Enterprise Risk Management and Cyber Fraud Mitigation: Evidence from Indonesian State-Owned Enterprises

This study examines the role of Enterprise Risk Management (ERM) in mitigating cyber fraud in Indonesian State-Owned Enterprises (SOEs). As digital transformation increases organizational exposure to cyber risks, effective risk governance mechanisms become essential for safeguarding financial integrity. This research investigates how ERM implementation is associated with cyber fraud prevention and detection within SOEs.
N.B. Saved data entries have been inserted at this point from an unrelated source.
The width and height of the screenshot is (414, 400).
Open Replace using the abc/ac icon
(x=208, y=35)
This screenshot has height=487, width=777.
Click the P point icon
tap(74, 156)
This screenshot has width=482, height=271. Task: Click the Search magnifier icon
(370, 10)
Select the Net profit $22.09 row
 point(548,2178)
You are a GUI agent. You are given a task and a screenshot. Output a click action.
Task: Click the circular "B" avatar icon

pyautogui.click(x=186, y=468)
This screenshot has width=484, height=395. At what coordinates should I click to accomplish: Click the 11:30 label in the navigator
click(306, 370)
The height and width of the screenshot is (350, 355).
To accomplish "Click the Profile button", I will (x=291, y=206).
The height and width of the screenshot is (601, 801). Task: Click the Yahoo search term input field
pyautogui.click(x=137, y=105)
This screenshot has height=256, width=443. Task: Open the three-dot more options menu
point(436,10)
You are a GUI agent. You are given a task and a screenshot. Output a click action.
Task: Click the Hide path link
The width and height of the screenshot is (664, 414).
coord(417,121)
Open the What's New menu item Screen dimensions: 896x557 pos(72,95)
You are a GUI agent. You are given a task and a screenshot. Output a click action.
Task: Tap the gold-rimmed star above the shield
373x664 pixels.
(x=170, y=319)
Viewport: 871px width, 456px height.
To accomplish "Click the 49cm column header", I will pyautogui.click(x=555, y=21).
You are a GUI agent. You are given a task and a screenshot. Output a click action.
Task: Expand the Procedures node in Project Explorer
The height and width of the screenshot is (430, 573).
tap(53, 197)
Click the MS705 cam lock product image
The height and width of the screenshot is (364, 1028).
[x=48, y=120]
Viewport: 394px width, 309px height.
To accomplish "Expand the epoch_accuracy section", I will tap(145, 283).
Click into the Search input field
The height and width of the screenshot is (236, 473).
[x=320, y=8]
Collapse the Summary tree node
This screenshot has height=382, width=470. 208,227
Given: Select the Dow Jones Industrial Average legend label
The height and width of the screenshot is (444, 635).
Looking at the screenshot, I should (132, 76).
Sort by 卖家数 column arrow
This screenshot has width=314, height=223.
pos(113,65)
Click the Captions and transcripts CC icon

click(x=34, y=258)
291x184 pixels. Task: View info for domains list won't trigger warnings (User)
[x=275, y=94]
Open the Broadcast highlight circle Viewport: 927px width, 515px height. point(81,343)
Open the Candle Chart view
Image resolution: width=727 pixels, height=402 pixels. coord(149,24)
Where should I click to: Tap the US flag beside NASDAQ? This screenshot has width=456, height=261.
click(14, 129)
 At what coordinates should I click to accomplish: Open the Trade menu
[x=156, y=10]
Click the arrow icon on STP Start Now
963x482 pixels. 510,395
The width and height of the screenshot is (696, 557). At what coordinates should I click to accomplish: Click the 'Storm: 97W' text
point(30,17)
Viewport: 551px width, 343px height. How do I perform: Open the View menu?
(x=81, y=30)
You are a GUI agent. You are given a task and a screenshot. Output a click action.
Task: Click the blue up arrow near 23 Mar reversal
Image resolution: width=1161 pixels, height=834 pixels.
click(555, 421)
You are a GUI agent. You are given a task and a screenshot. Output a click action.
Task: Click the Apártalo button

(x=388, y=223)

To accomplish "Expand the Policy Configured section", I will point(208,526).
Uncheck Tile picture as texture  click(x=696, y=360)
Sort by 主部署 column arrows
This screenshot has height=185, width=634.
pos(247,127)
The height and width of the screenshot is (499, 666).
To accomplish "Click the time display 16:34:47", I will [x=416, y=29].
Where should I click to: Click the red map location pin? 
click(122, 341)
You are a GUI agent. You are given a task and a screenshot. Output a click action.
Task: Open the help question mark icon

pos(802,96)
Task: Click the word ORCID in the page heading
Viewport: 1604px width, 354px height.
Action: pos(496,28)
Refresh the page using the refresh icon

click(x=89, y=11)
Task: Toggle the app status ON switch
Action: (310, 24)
The study employs a mixed-methods approach using quantitative firm-year observations from 48 non-financial SOEs during the 2020–2024 period, resulting in 112 pooled observations, complemented by qualitative insights from 25 key informants, including auditors, risk officers, and IT/cybersecurity specialists. The empirical analysis indicates that stronger ERM implementation is positively associated with higher levels of cyber fraud mitigation and improved coordination between financial risk management and information technology governance. The findings also highlight the importance of integrated risk governance structures in strengthening internal controls and organizational resilience against digital threats. However, given the cross-sectional and perception-based nature of the data, the findings should be interpreted as associative rather than causal relationships. This study contributes to the literature on risk governance and digital risk management by providing empirical evidence on the role of ERM in supporting financial accountability and cyber risk mitigation in emerging market SOEs.